- [Problem to work on] Find each line in the entries below that contains the word "size" and copy it.

:::::

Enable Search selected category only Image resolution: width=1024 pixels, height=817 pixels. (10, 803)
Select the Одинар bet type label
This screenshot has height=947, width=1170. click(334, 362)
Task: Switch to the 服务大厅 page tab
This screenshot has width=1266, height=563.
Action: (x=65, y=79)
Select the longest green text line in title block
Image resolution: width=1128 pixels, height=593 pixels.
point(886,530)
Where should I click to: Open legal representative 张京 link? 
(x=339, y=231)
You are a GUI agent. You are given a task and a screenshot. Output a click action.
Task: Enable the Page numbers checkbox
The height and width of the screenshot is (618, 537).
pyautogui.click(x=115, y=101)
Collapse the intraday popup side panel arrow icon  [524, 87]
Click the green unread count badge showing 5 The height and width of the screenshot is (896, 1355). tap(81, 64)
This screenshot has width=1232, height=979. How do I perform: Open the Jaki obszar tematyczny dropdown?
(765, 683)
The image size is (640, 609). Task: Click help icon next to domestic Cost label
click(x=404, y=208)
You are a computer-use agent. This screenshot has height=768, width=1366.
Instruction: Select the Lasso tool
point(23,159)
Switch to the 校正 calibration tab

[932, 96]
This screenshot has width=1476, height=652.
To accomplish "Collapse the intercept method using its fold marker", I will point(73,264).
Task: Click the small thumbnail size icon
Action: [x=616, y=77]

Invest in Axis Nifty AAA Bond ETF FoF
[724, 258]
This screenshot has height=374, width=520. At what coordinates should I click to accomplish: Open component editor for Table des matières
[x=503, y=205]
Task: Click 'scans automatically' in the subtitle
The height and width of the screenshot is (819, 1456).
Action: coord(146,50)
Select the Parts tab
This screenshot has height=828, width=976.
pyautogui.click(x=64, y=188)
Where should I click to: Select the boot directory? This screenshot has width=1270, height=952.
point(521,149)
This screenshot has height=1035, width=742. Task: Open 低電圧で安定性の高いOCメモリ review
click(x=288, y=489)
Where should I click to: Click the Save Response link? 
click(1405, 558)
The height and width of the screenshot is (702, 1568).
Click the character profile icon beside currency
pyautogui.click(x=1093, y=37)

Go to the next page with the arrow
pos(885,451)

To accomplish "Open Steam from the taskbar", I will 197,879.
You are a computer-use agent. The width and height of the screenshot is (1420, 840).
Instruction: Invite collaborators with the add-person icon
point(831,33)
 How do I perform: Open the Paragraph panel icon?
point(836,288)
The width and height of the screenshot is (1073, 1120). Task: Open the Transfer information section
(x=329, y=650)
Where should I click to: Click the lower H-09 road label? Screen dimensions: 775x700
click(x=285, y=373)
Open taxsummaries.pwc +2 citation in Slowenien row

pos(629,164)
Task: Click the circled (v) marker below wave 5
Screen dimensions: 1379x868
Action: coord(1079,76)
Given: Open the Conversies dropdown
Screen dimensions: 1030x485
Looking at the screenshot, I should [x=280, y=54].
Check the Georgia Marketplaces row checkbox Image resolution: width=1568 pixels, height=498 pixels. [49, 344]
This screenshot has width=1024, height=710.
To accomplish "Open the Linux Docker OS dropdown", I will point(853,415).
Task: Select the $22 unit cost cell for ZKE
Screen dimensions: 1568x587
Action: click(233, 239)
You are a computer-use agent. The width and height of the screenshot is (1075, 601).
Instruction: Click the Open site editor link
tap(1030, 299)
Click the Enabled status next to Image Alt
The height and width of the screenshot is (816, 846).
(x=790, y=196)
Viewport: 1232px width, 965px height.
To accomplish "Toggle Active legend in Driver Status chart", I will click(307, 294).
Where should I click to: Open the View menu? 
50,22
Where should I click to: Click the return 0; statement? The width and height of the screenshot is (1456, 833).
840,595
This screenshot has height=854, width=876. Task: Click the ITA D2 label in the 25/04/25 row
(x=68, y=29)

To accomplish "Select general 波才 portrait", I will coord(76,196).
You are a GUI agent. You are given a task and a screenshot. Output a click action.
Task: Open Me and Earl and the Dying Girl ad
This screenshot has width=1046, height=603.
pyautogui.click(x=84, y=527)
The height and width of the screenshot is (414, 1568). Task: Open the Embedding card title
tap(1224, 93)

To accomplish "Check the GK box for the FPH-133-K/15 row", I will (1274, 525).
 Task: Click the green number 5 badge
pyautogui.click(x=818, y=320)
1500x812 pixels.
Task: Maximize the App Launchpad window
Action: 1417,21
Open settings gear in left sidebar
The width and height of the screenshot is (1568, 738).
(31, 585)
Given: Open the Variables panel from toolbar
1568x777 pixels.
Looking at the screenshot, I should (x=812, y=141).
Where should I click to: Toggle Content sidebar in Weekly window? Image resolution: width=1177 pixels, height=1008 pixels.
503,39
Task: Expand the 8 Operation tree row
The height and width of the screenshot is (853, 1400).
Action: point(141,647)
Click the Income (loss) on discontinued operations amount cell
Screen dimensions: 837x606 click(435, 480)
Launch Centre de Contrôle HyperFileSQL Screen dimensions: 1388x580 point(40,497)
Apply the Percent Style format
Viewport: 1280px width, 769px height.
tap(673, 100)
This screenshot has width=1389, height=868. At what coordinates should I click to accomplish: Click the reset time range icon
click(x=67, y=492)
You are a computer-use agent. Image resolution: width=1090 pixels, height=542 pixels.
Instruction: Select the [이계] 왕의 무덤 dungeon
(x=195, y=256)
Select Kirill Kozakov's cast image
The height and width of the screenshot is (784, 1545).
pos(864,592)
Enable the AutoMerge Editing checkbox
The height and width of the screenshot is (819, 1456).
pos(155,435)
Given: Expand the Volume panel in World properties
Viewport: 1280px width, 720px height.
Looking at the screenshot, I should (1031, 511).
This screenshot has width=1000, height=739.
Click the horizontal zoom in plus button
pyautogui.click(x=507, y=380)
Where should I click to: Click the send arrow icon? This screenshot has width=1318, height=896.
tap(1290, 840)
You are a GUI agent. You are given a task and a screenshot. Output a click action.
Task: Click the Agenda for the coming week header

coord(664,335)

:::::

- [Output for this exercise]
The image size is (640, 609). Task: Click help icon next to domestic Cost label
Task: Click the small thumbnail size icon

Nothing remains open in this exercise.